MJNA may, with its once-ownership of Red Dice Holdings, have once had an indirect (and non-revenue earning) role in the growing and selling, but with the dissolution of the venture with Dixie Holdings, and the loss of Dixie Elixirs, MJNA has no presence in the marijuana (THC) space.

2) CanChew had sales growth in 4Q/13 from 3Q/13

Under its CanChew Biotechnologies segment, the company posted fourth quarter sales of $58,000, up from $34,000 in the third quarter.


While that's what the reports said, what the author didn't notice (because he didn't look hard enough at the reports,) was that the $58K reported in 4Q/14 was consolidated revenue, while the $34K reported in 3Q/13 was MJNA-only.

As I showed in a post on May 5, 2014, the 3Q/13 consolidated revenue for CanChew was actually $67,774 (not $34K, and so the 4Q/14 revenue was down 15% from the third quarter. In addition, the author failed to mention that the 1Q/14 consolidated revenue for CanChew was approximately $48K, down another 17.2%, sequentially.

3) Red Dice Holdings is the owner of Dixie Brand

Red Dice Holdings is also the owner of Dixie Brand which includes Dixie Botanicals that provides 70 unique consumer products.


Apparently, Mr. Duncan never noticed the press release about MJNA losing Dixie Elixirs (the vast majority of the 70 unique consumer products) in the arbitration with Dixie Holdings.

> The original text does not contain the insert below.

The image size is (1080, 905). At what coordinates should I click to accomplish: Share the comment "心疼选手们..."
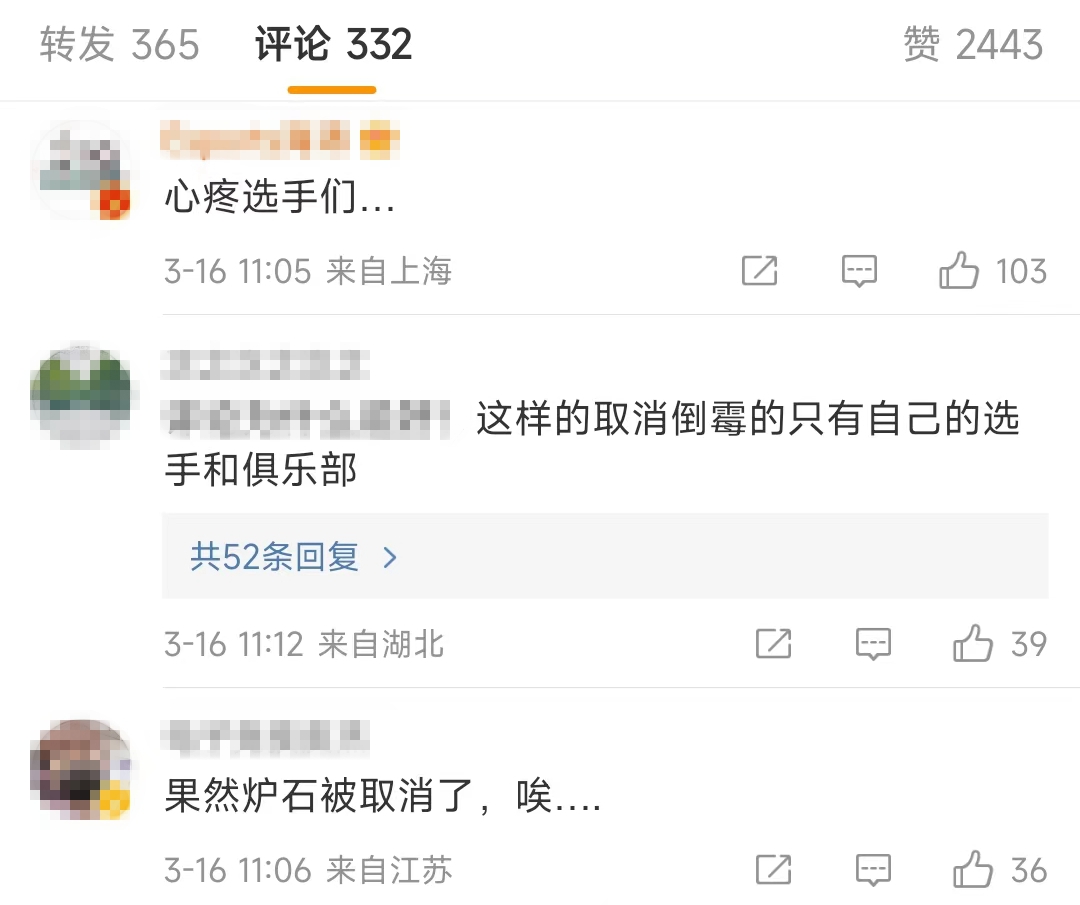(760, 271)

4) Used 2013 EPS (that included CannaVest payments,) rather than the 1Q/14 EPS.

Currently, MJNA has a diluted EPS of 0.03 and the need for diluting is negated by the increase in quarterly earnings (142% year-over-year), and strong or growing foundational numbers.


While net income for 2013 (including the value of shares from CANV) was, with rounding, $0.03/share, EPS from operations was only $0.0002

The 1Q/14 EPS, which had no contribution from extraordinary income, was only $0.000025.

Overall, a very sloppy article, or one meant to pump the stock.